- [RECORDS]:
┄┄┄┄┄┄┄┄┄┄┄┄┄┄┄┄┄┄┄┄
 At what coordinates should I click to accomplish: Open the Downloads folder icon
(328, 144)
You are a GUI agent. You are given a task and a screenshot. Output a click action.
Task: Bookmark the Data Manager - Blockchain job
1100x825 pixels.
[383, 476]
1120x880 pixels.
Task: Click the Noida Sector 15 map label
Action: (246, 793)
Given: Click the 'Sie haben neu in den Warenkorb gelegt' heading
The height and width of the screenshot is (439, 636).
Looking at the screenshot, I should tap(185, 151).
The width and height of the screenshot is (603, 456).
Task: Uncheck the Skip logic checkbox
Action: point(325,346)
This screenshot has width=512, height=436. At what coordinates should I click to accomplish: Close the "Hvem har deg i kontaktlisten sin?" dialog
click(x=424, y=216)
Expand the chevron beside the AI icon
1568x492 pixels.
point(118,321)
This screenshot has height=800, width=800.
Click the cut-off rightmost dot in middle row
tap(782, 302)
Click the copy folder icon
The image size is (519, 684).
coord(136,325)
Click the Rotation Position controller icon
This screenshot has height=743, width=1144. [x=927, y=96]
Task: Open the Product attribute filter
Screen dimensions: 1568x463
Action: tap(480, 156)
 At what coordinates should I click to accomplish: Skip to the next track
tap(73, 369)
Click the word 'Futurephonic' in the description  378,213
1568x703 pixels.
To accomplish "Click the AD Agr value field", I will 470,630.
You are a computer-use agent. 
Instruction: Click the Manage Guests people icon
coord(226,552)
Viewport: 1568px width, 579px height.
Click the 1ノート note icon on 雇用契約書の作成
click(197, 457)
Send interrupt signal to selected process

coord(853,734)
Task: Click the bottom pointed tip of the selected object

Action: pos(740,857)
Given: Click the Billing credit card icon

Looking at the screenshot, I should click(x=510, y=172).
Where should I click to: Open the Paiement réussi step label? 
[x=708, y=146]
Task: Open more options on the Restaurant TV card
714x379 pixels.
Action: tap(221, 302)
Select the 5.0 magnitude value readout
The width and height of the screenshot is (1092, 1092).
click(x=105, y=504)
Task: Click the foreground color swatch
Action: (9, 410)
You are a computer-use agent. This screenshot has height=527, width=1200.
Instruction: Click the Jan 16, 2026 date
┄┄┄┄┄┄┄┄┄┄┄┄┄┄┄┄┄┄┄┄
- [TASK]: Nothing in the data may be omitted; transcribe it exactly.

- [ANSWER TO THIS TASK]:
 At what coordinates should I click to accomplish: Open the Downloads folder icon
(328, 144)
You are a GUI agent. You are given a task and a screenshot. Output a click action.
Task: Bookmark the Data Manager - Blockchain job
1100x825 pixels.
[383, 476]
1120x880 pixels.
Task: Click the Noida Sector 15 map label
Action: (246, 793)
Given: Click the 'Sie haben neu in den Warenkorb gelegt' heading
The height and width of the screenshot is (439, 636).
Looking at the screenshot, I should tap(185, 151).
The width and height of the screenshot is (603, 456).
Task: Uncheck the Skip logic checkbox
Action: point(325,346)
This screenshot has width=512, height=436. At what coordinates should I click to accomplish: Close the "Hvem har deg i kontaktlisten sin?" dialog
click(x=424, y=216)
Expand the chevron beside the AI icon
1568x492 pixels.
point(118,321)
This screenshot has height=800, width=800.
Click the cut-off rightmost dot in middle row
tap(782, 302)
Click the copy folder icon
The image size is (519, 684).
coord(136,325)
Click the Rotation Position controller icon
This screenshot has height=743, width=1144. [x=927, y=96]
Task: Open the Product attribute filter
Screen dimensions: 1568x463
Action: tap(480, 156)
 At what coordinates should I click to accomplish: Skip to the next track
tap(73, 369)
Click the word 'Futurephonic' in the description  378,213
1568x703 pixels.
To accomplish "Click the AD Agr value field", I will 470,630.
You are a computer-use agent. 
Instruction: Click the Manage Guests people icon
coord(226,552)
Viewport: 1568px width, 579px height.
Click the 1ノート note icon on 雇用契約書の作成
click(197, 457)
Send interrupt signal to selected process

coord(853,734)
Task: Click the bottom pointed tip of the selected object

Action: pos(740,857)
Given: Click the Billing credit card icon

Looking at the screenshot, I should click(x=510, y=172).
Where should I click to: Open the Paiement réussi step label? 
[x=708, y=146]
Task: Open more options on the Restaurant TV card
714x379 pixels.
Action: tap(221, 302)
Select the 5.0 magnitude value readout
The width and height of the screenshot is (1092, 1092).
click(x=105, y=504)
Task: Click the foreground color swatch
Action: (9, 410)
You are a computer-use agent. This screenshot has height=527, width=1200.
Instruction: Click the Jan 16, 2026 date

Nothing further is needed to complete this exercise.